Several other films from sources that are not award mainstays also screened at the AFI Festival. Concussion looks to be the first favorably-received Will Smith movie in years. It stars Smith as a doctor who first discovers the neurological injuries that football players receive from trauma. With a cast that includes Steve Carell, Christian Bale, Ryan Gosling and Brad Pitt, The Big Short seems a more conventional cast for an awards contender, but the surprise is its director. Adam McKay is best known for directing many of Will Ferrell’s comedies, but this film, based on a book by the author of Moneyball and The Blind Side, is a searing look at the mortgage crisis that caused the great recession of 2008.
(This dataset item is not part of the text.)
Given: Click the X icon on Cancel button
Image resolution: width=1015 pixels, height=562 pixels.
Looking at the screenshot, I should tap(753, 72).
This year’s festival owed a debt to the London film scene of 50 years ago, with several prominent films starring actors who first emerged in the swinging ’60s. Michael Caine, the actor who epitomizes the era, stars in the Cannes favorite Youth as a retired conductor on vacation with his daughter (Rachel Weisz) and director friend (Harvey Keitel). Jane Fonda has a remarkable cameo as an actress who has worked with Keitel for decades; it draws upon Fonda’s decades as a star, albeit with touches that seem drawn more from her contemporary, Faye Dunaway. Maggie Smith adds to her list of great leading roles with The Lady in the Van, where she plays a homeless woman who takes up residence in a playwright’s driveway. The role may be vastly different from Smith’s best known work as stuffy aristocrats, but no matter her character’s social class, the actress remains as tart-tongued as ever.
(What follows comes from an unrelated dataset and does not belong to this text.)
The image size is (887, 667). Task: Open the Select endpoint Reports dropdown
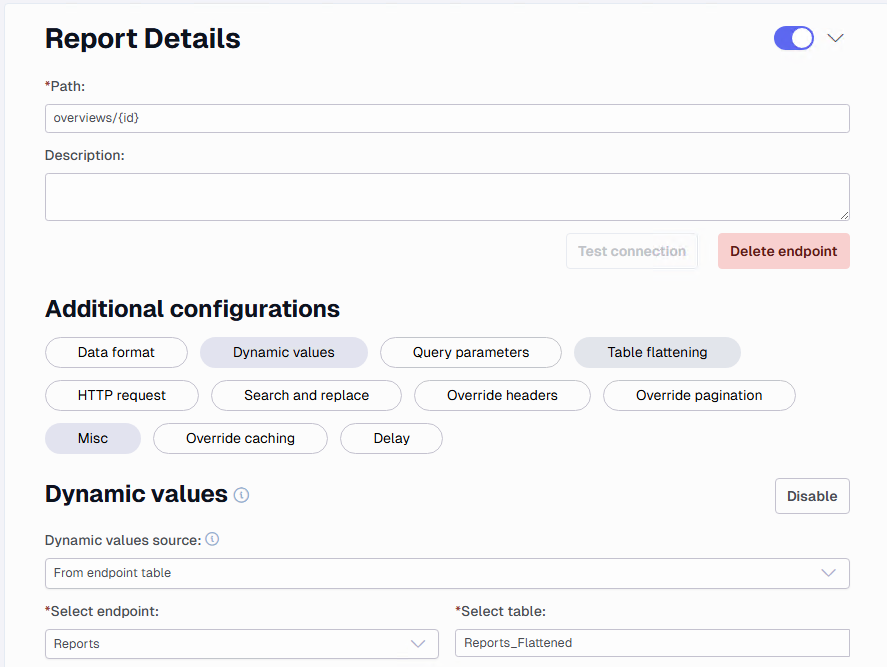coord(242,644)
The veteran English actors with the best roles, however, were Charlotte Rampling and Tom Courtenay in 45 Years, directed by Andrew Haigh. Rampling first gained international attention with Georgy Girl, and Courtenay with Doctor Zhivago. The latter had its 50th anniversary last year, and the former turns 50 in 2016, but the two actors are as vital as they were a half century ago as a married couple who reevaluate their marriage after receiving word that the body of the long-dead girlfriend of Courtenay’s Geoff has been discovered. The AFI honored Rampling with a retrospective of her career, a reminder that despite 50 years in the film industry and dozens of acclaimed performances, she has never received an Oscar nomination. 45 Years may correct that.
Several of the audience awards went to smaller films, including the Turkish film Mustang, about five sisters who are put under the strict supervision of their family after they are suspected of illicit behavior with their schoolmates. It is a personal project for the director, Deniz Gamze Ergüven, who used her childhood experience as the basis for the story. Mustang earned the New Auteurs Audience Award. The other major winner was James White, which stars Christopher Abbott of “Girls” as a young man who discovers that his mother (Cynthia Nixon of “Sex and the City”) is dying of cancer. It won the American Independents Audience Award. The Breakthrough Audience Award went to Ma, a modern-day telling of the Virgin Mary’s pilgrimage that takes place in the American Southwest.